> **PROBLEM STATEMENT**
Reproduce precisely the lines between the start of the data below and the line with "Report an Issue (122, 187)", both included.

(Collected data entries)
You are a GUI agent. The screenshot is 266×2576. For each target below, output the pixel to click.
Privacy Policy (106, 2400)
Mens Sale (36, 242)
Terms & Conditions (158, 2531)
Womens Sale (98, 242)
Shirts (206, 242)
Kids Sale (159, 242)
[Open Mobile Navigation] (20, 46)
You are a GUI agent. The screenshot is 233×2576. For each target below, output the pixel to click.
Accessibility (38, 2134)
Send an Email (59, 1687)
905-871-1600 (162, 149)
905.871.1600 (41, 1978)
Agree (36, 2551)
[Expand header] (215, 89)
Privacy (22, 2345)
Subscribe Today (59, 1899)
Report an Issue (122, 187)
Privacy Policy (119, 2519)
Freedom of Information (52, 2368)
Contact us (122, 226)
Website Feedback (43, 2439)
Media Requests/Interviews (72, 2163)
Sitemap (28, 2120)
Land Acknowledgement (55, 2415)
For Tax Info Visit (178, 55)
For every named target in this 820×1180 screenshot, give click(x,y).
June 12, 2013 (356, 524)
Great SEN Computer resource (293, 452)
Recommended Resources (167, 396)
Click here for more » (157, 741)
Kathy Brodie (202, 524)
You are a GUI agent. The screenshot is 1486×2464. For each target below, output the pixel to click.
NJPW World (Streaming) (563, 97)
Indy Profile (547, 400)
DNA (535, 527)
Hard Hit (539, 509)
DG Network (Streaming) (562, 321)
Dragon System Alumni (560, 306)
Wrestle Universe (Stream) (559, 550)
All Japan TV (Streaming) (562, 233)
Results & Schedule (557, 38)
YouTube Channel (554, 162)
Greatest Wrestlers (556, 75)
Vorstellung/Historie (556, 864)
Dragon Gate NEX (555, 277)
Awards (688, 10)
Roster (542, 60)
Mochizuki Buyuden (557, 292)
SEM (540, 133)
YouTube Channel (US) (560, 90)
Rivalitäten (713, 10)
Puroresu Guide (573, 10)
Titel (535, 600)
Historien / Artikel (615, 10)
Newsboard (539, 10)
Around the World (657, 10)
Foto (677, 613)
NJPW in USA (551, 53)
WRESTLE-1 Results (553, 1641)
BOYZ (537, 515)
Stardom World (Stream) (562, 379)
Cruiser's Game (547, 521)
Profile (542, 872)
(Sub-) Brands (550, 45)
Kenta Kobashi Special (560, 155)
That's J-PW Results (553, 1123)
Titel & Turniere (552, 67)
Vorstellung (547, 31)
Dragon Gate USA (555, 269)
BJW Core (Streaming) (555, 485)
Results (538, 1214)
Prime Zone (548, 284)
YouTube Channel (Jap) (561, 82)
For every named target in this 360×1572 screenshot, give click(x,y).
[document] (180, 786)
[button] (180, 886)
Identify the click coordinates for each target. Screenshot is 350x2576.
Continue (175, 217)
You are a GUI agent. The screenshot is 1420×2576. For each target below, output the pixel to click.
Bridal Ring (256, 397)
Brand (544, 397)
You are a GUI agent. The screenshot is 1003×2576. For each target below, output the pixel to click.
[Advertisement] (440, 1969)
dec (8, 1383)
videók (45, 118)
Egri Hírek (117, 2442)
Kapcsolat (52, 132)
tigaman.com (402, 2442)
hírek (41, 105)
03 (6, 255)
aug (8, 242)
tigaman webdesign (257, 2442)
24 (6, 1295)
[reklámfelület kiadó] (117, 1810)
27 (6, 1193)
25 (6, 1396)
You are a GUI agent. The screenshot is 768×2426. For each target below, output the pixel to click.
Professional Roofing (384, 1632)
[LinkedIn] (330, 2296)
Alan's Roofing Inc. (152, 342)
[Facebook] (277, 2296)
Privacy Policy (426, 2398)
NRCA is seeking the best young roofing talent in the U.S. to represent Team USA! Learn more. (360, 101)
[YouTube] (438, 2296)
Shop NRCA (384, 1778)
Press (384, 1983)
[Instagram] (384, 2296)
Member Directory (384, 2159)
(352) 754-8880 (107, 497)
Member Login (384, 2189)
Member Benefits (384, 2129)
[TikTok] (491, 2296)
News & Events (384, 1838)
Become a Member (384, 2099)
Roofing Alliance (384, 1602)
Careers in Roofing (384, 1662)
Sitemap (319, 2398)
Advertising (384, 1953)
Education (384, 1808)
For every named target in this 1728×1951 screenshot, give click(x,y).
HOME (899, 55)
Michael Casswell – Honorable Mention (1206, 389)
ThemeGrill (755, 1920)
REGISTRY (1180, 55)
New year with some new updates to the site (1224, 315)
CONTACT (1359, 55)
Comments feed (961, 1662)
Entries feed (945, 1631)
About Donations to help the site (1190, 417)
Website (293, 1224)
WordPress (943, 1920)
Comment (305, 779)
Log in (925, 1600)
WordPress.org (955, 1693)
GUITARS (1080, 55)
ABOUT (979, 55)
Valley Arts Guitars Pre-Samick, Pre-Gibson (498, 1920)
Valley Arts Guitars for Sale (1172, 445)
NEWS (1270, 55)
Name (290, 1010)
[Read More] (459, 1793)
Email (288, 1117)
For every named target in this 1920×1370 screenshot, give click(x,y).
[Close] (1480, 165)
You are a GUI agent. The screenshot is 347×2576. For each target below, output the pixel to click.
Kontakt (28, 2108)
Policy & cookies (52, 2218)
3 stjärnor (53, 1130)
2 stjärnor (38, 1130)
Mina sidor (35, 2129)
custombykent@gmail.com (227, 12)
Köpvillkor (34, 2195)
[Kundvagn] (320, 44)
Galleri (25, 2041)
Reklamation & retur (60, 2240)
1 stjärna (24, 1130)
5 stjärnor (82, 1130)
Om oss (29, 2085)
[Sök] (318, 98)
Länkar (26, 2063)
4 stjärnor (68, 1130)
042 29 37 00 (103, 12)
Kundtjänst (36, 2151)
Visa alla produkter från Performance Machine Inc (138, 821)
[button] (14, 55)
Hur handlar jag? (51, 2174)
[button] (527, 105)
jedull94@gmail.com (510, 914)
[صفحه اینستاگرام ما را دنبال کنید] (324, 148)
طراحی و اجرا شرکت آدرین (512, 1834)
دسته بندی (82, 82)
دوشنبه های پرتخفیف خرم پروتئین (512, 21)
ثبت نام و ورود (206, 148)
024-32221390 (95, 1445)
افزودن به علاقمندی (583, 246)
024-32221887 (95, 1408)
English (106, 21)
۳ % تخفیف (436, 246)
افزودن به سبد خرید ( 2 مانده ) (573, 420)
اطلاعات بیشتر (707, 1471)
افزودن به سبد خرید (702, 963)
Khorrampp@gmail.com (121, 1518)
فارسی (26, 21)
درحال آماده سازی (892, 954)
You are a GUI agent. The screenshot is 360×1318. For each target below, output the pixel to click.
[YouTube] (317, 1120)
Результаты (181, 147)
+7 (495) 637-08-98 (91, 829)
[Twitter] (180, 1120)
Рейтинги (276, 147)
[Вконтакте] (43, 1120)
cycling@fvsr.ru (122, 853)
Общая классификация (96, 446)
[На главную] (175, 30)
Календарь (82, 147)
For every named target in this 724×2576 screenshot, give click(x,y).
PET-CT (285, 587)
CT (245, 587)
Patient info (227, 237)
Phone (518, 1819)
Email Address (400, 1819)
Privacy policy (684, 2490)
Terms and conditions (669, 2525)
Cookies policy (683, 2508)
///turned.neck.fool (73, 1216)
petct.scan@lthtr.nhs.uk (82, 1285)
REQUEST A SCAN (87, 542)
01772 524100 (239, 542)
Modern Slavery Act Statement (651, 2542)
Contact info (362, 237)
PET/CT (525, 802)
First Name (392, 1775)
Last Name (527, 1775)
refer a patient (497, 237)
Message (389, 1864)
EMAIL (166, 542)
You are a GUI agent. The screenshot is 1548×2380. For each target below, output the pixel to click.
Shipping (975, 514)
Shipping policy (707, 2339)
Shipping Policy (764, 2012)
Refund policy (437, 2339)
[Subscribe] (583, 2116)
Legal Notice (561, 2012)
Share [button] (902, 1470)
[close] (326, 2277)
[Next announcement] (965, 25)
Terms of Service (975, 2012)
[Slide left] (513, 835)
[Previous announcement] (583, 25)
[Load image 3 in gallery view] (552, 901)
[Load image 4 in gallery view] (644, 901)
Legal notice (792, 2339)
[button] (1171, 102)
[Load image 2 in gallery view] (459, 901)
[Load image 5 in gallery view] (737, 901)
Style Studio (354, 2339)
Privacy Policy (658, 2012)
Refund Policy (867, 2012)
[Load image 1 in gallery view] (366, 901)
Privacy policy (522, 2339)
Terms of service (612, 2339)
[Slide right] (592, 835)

> **THE ANSWER**
You are a GUI agent. The screenshot is 266×2576. For each target below, output the pixel to click.
Privacy Policy (106, 2400)
Mens Sale (36, 242)
Terms & Conditions (158, 2531)
Womens Sale (98, 242)
Shirts (206, 242)
Kids Sale (159, 242)
[Open Mobile Navigation] (20, 46)
You are a GUI agent. The screenshot is 233×2576. For each target below, output the pixel to click.
Accessibility (38, 2134)
Send an Email (59, 1687)
905-871-1600 (162, 149)
905.871.1600 (41, 1978)
Agree (36, 2551)
[Expand header] (215, 89)
Privacy (22, 2345)
Subscribe Today (59, 1899)
Report an Issue (122, 187)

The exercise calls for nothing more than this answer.